[GIVEN DATA]
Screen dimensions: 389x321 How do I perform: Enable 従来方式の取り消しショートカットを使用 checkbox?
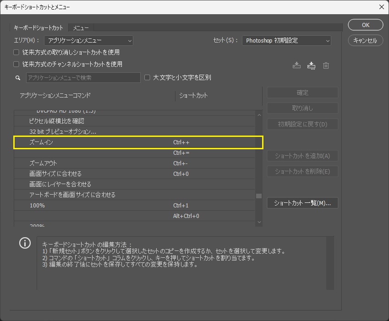point(16,52)
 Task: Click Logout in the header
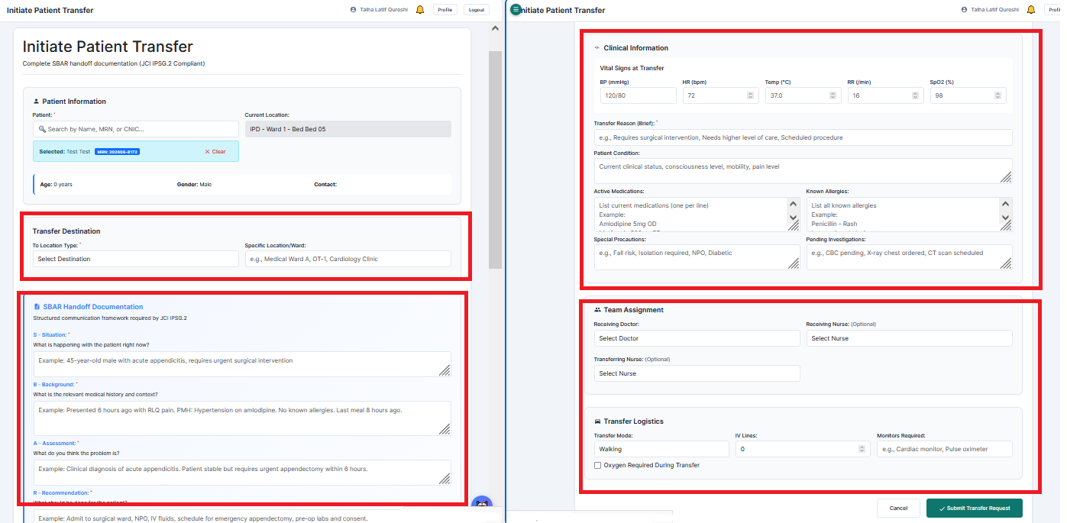pos(477,10)
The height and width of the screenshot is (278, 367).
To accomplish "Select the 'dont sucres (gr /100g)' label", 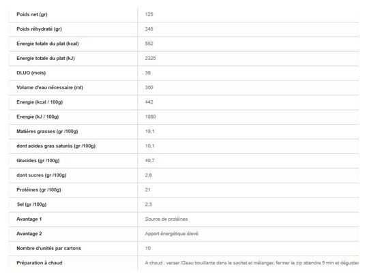I will pos(42,175).
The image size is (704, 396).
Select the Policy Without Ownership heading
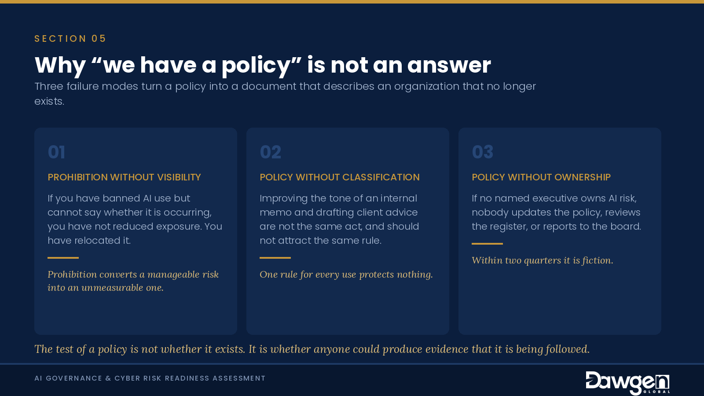[x=541, y=177]
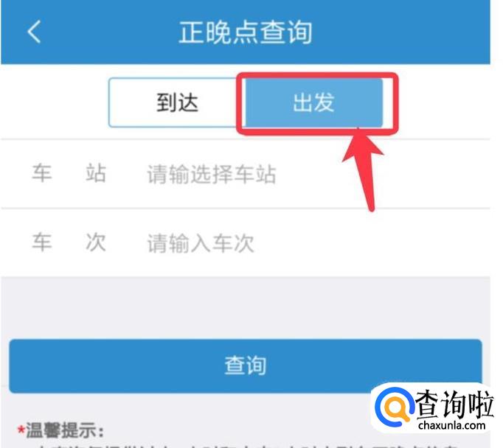Click the 车站 row label
This screenshot has height=448, width=503.
(x=69, y=173)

[REQUIRED ACTION]
Every line from the one containing "The image size is (704, 396)." through the end of the records is to be returned exactly, and those lines alone; pictures are dropped.

[YOUR RESPONSE]
The image size is (704, 396).
Select the Policy Without Ownership heading
[x=541, y=177]
Click the 车站 row label
This screenshot has height=448, width=503.
(x=69, y=173)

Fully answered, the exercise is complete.